NASA Clocks July 2023 as Hottest Month on Record Ever Since 1880 | NASA

https://www.nasa.gov/press-release/nasa-clocks-july-2023-as-hottest-month-on-record-ever-since-1880







2023年7月はNASAがこれまで記録してきた他の月の平均温度よりもカ氏0.43度(セ氏0.24度)暑く、1951年から1980年までの期間の「7月の平均気温」(正常値)よりもカ氏2.1度(セ氏1.18度)も暑いことが明らかになりました。これはゴダード宇宙科学研究所が公開している「GISTEMP v4」という、地球規模の表面温度変化の推定値をまとめたデータから明らかになったものです。

「GISTEMP v4」は何十年、何世紀にもわたる長期的な温度変化をまとめたデータで、基準期間を固定することで、時間の経過と共に一貫した異常を検知することが可能になるというもの。気温の「正常値」は数十年以上、通常は30年単位で定義されます。

NASAのビル・ネルソン長官は、「NASAのデータは世界中の数十億人が文字通り感じたことを裏付けるものです。2023年7月の気温は、記録上最も暑い月であったことを示しています。アメリカ国民は現在、国の隅々で気候危機の影響を直接経験しており、バイデン大統領の歴史的な気候変動計画の緊急性が強調されています。私たちはコミュニティと地球を守るために今すぐ行動しなければなりません。それは私たちが持っている唯一の選択肢です」と述べました。

以下のグラフは気温の観測を始めた1880年以降の「各年の7月平均気温」をまとめたもの。1980年以降、7月の平均気温は正常値よりも急激に上昇していることがわかります。



NASAによると、特に南アメリカ、北アフリカ、北アメリカ、南極半島の一部が特に暑く、気温は平均よりもカ氏7.2度(セ氏4度)も暑かったことが明らかになりました。この夏の猛暑により、数千万人が暑さ警報を受け、数百人が熱関連の疾患や死亡を経験しています。また、過去40年間で明らかになった温室効果ガス排出による人間主導の温暖化の長期傾向は、2023年7月も続いています。なお、NASAのデータによると、1880年以降で「最も暑い7月」が発生したのは5回で、これはすべて過去5年間に起こりました。

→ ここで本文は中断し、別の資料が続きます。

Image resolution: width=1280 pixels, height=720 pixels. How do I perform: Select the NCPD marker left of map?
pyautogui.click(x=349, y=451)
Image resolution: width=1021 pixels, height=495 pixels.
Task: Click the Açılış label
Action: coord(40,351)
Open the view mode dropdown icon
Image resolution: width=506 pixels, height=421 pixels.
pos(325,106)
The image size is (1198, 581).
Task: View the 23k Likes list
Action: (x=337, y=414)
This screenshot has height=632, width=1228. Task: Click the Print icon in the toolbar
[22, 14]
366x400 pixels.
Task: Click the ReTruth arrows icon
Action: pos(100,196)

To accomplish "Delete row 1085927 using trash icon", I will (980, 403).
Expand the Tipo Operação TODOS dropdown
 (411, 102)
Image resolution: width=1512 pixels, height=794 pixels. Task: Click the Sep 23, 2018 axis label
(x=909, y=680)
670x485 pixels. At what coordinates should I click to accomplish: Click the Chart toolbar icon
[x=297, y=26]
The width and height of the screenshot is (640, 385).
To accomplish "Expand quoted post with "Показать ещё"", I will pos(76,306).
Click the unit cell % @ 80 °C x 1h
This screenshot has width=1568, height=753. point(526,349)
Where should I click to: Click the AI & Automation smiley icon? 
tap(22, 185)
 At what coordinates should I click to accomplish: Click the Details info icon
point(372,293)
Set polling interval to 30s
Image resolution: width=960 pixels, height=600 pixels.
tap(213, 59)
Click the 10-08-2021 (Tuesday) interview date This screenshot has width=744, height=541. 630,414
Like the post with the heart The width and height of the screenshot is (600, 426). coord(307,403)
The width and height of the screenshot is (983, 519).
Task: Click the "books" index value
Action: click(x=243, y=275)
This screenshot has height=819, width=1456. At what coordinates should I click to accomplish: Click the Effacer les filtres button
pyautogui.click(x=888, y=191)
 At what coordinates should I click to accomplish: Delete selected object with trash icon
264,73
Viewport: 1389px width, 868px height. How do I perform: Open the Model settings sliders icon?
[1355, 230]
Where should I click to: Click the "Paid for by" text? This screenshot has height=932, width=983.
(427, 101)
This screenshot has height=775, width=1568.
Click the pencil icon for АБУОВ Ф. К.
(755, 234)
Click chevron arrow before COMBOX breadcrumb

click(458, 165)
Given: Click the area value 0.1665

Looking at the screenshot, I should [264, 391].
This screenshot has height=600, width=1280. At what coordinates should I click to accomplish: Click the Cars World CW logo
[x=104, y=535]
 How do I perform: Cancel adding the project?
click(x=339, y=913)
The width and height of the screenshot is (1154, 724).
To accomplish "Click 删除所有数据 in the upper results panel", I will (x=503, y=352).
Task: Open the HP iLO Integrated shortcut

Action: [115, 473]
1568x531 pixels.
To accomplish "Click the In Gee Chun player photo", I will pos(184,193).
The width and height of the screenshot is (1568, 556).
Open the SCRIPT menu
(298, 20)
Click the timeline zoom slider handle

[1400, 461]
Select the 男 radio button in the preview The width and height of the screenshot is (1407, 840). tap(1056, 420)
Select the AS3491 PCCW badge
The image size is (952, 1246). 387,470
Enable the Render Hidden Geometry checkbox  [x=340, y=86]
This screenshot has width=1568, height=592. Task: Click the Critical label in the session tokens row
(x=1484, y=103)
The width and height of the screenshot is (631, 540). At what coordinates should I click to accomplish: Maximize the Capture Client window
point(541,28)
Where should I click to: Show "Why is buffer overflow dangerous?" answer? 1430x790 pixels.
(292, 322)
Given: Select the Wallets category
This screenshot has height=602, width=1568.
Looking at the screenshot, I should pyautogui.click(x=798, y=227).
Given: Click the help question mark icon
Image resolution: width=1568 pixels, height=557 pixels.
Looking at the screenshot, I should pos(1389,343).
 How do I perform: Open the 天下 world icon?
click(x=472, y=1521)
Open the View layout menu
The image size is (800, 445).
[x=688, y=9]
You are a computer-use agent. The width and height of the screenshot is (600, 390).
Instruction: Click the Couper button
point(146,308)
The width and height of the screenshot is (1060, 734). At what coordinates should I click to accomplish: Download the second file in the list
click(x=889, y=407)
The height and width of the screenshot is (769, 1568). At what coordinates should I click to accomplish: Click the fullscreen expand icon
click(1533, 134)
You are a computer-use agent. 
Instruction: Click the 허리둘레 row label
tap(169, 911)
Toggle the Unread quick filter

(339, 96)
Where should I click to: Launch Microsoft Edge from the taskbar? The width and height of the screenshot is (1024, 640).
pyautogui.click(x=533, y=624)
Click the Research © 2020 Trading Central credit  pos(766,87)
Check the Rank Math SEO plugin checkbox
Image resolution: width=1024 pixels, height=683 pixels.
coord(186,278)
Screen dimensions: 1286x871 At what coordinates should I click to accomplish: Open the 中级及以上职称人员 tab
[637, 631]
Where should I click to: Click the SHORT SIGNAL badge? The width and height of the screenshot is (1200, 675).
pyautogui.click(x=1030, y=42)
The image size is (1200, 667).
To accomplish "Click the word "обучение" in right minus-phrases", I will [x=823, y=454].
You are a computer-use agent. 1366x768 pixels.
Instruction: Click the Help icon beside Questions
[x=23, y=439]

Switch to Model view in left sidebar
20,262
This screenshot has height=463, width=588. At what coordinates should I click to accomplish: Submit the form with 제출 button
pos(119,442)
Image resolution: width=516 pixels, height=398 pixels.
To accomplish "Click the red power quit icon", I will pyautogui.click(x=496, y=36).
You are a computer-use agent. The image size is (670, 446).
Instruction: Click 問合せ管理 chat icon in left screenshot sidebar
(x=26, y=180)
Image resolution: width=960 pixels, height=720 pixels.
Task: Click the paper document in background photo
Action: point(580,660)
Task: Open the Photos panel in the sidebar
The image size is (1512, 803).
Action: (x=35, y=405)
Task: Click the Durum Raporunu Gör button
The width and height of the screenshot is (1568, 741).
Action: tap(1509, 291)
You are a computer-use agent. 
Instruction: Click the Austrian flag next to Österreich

NASA本部で主席科学者兼上級気候顧問を務めるキャサリン・カルビン氏は、「気候変動は世界中の人々と生態系に影響を与えており、温暖化の継続によりこれらの影響の多くはさらに拡大すると予想されます」「我々の機関は気候変動とその影響、温室効果ガスなどの影響を観察しており、人々が将来の計画を立てるのに役立つ情報を提供することに尽力しています」と言及しています。

GISTEMP v4の利用している気候データは、世界中の数万カ所に設置された気象観測所が測定した表面気温データや、船やブイに設置された機器によって取得された海面温度データからなります。

ゴダード宇宙科学研究所のギャビン・シュミット所長は、「2023年の7月はこれまでのどの7月よりも暑かっただけでなく、1880年までさかのぼることとなる観測記録史上最も暑い月でもありました。これが正常でないことは科学的に明らかです。世界中で起きている驚くべき温暖化は、主に人為的に排出されている温室効果ガスによって引き起こされています。平均気温の上昇はアメリカ国内だけでなく、世界中の人々が経験している危険で極度の暑さを助長するものです」と述べました。



なお、2023年7月の記録的な暑さは海面水温の高さが一因となっており、熱帯太平洋東部の海水温が特に高かった模様。NASAの分析によると、これは2023年5月に発達し始めたエルニーニョの影響であるそうです。熱帯太平洋を温めたり冷やしたりするエルニーニョやラニーニャといった現象は、年間気温にわずかながら寄与する可能性があります。しかし、北半球の夏にエルニーニョが発達し始めると、これらの影響は通常感じられないそうです。NASAによると、エルニーニョの影響が最も大きくなるのは2024年の2〜4月頃になると予想されています。